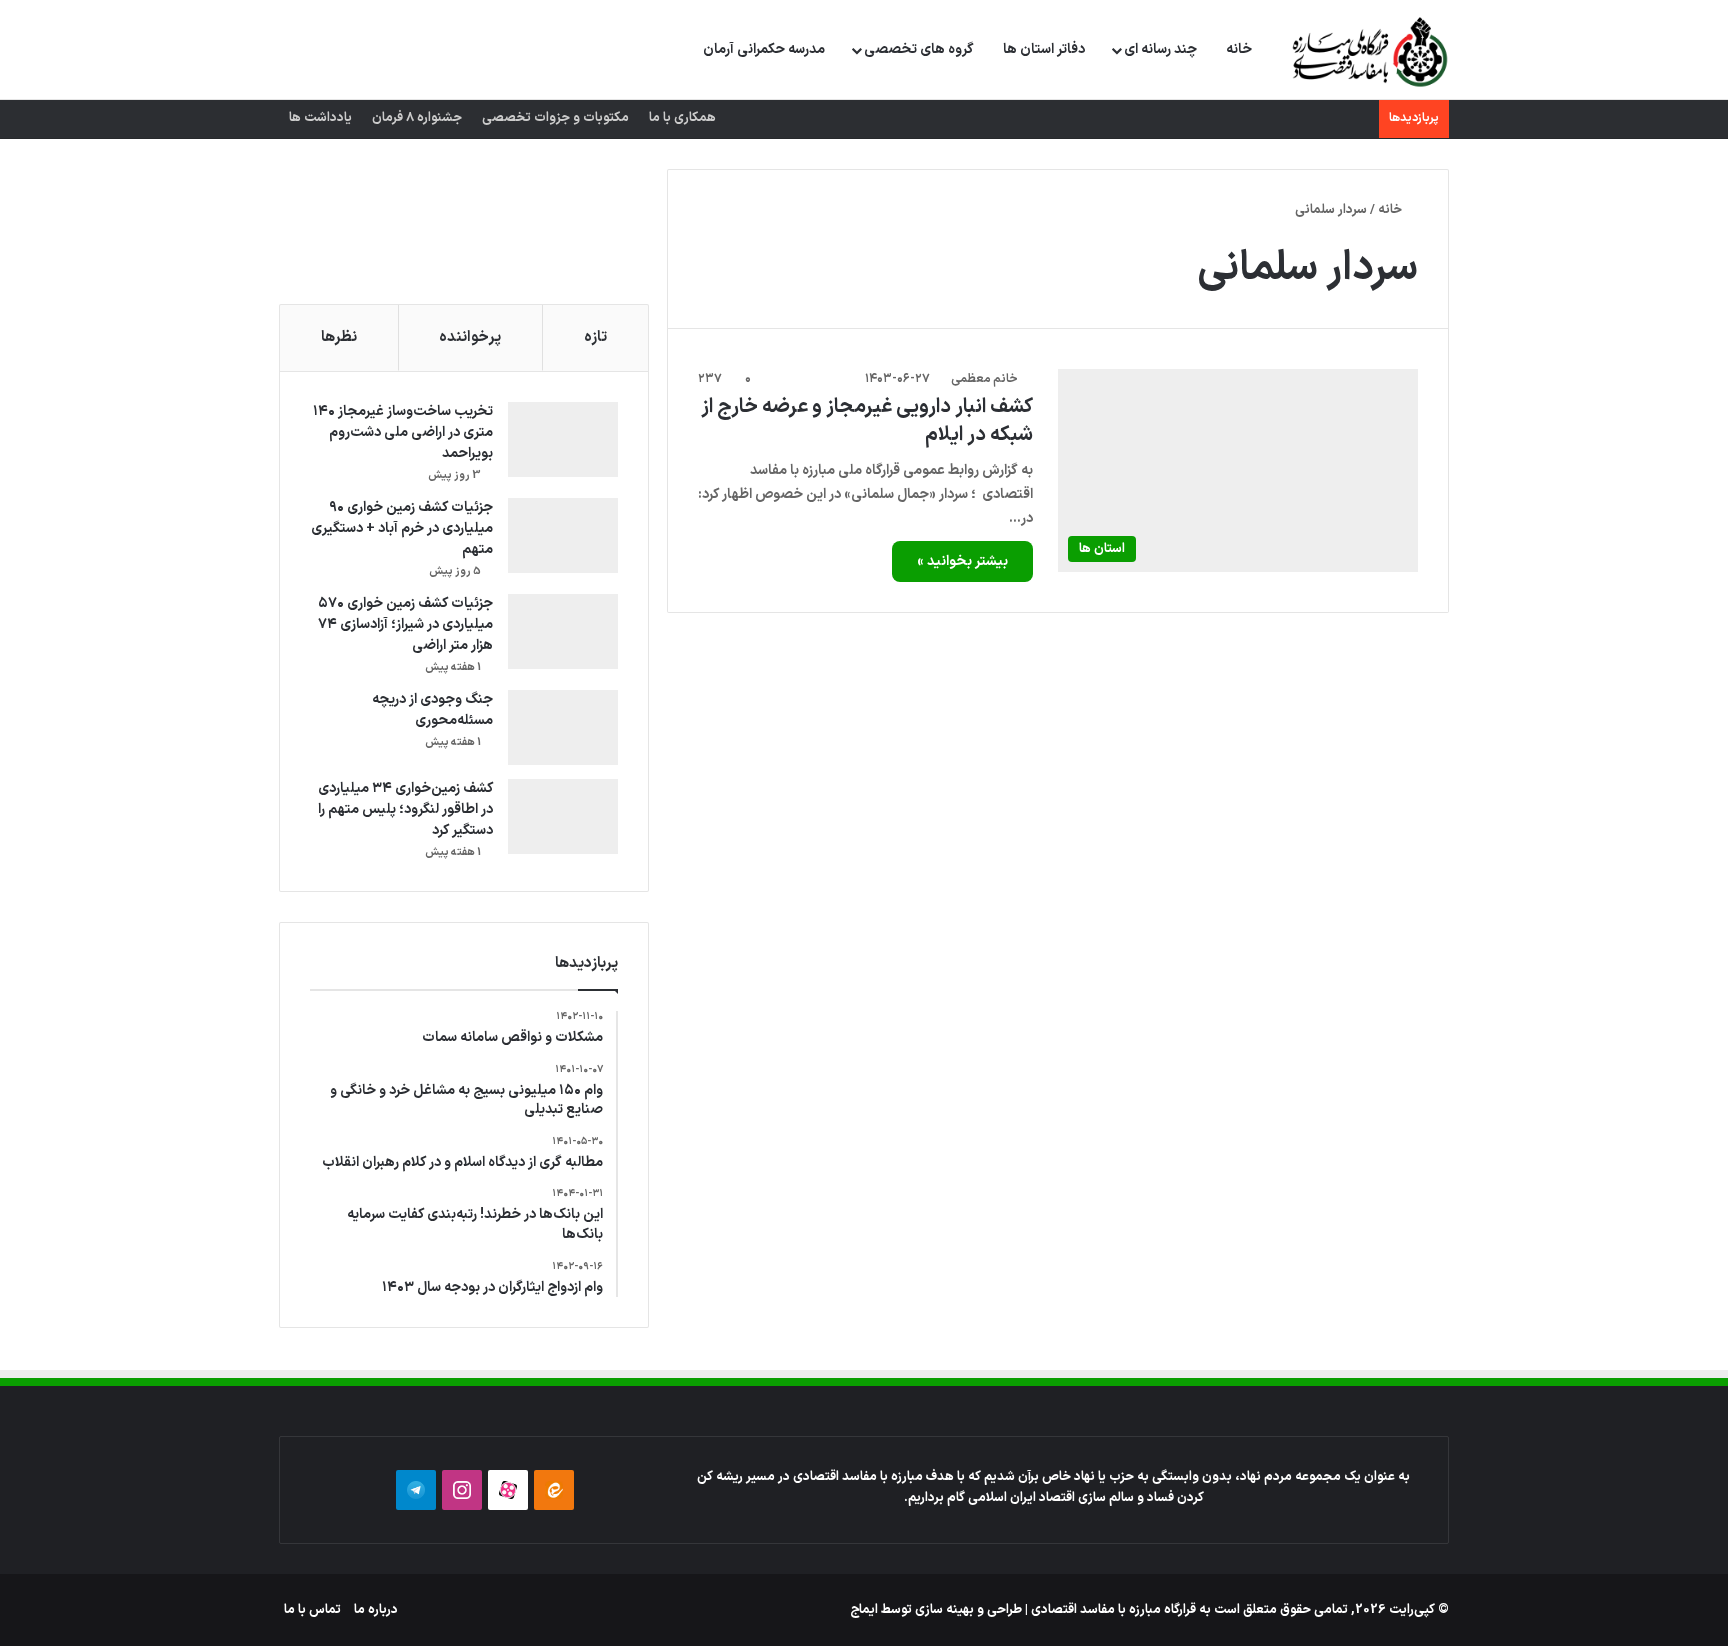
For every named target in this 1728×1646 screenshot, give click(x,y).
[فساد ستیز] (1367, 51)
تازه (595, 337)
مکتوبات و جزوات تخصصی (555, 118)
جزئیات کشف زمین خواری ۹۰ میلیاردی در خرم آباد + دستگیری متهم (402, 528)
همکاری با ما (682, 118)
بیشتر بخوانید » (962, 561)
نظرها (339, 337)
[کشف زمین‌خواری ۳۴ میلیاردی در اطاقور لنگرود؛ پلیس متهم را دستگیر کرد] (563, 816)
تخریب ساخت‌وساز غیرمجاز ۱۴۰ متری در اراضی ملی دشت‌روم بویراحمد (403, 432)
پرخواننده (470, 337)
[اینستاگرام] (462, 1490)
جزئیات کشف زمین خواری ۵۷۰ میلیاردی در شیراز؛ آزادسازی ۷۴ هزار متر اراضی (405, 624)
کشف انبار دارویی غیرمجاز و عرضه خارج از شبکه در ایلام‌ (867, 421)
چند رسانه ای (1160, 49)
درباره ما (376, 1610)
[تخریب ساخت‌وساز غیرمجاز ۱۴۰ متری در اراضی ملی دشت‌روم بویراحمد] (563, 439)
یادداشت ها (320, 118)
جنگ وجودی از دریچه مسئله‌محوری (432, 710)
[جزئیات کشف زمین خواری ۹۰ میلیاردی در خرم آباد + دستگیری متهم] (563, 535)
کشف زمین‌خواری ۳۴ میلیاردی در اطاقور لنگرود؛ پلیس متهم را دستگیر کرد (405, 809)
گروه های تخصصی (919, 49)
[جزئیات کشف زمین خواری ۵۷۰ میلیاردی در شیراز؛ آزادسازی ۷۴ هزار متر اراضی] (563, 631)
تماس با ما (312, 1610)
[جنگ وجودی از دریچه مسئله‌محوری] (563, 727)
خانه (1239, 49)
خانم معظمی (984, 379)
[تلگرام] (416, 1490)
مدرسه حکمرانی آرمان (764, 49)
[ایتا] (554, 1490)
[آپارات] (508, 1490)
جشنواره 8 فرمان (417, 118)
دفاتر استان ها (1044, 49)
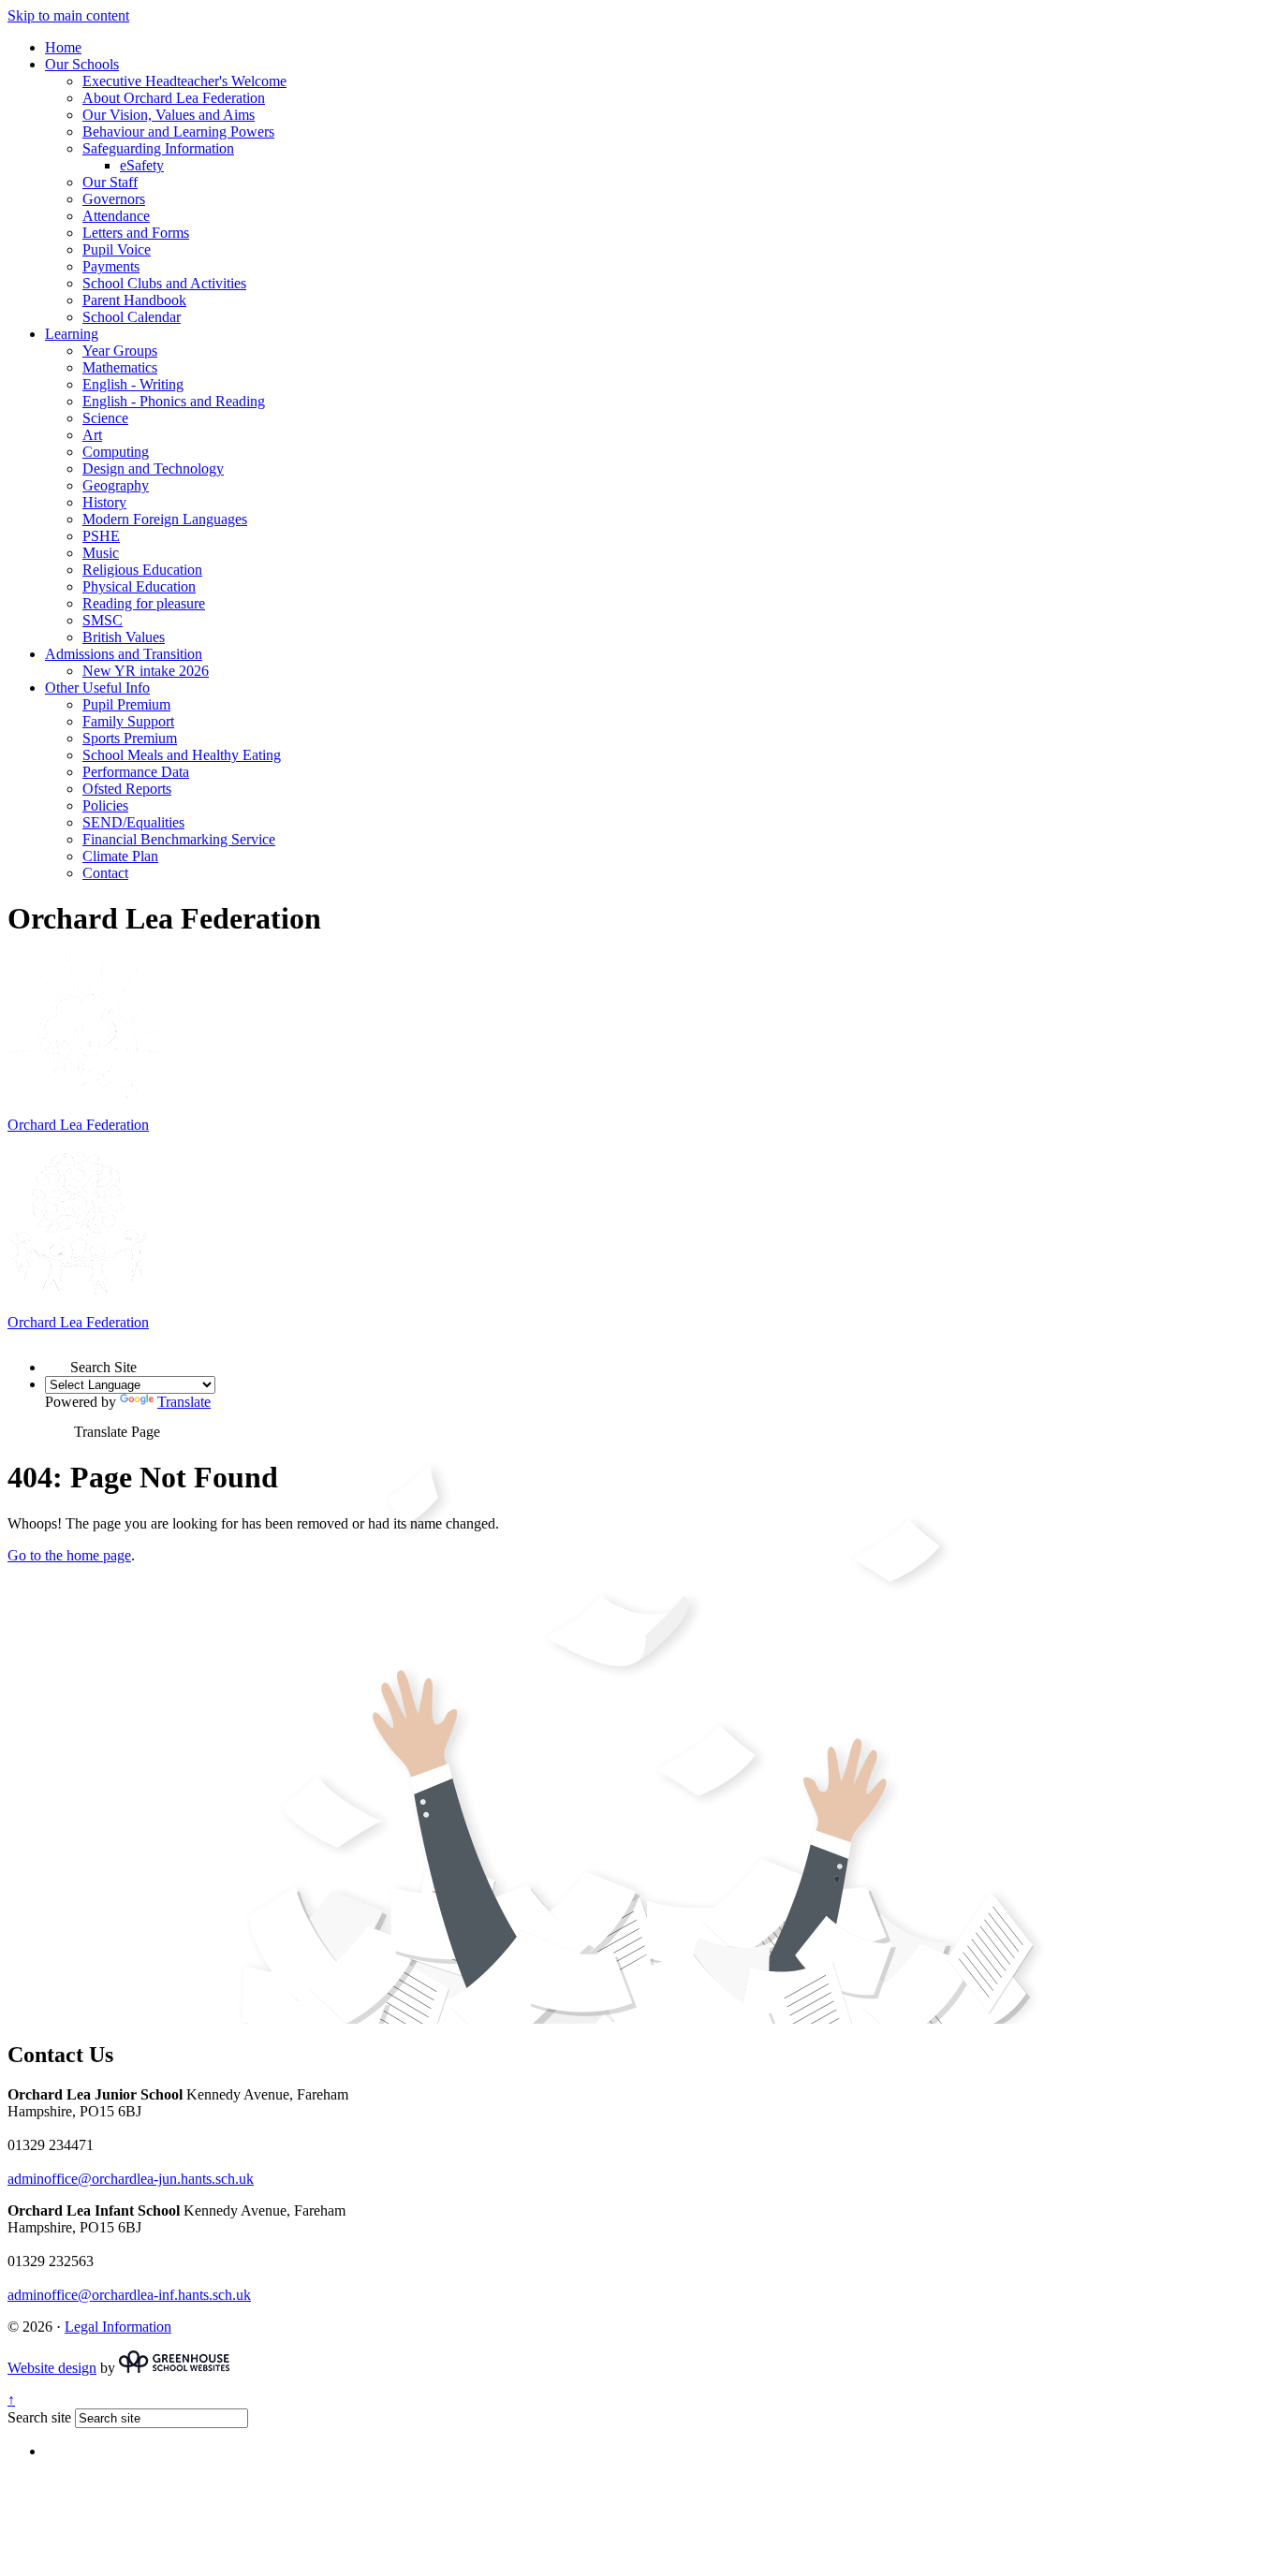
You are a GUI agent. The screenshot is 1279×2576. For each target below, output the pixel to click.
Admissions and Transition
•••
DESCRIPTION OF THE TASK: The response must hold only the lines above from the line with "[جزئیات کشف زمین خواری ۹۰" through the line with "[جزئیات کشف زمین خواری ۵۷۰", each copied exactly, both ends kept.

TASK RESULT:
[جزئیات کشف زمین خواری ۹۰ میلیاردی در خرم آباد + دستگیری متهم] (563, 535)
کشف زمین‌خواری ۳۴ میلیاردی در اطاقور لنگرود؛ پلیس متهم را دستگیر کرد (405, 809)
گروه های تخصصی (919, 49)
[جزئیات کشف زمین خواری ۵۷۰ میلیاردی در شیراز؛ آزادسازی ۷۴ هزار متر اراضی] (563, 631)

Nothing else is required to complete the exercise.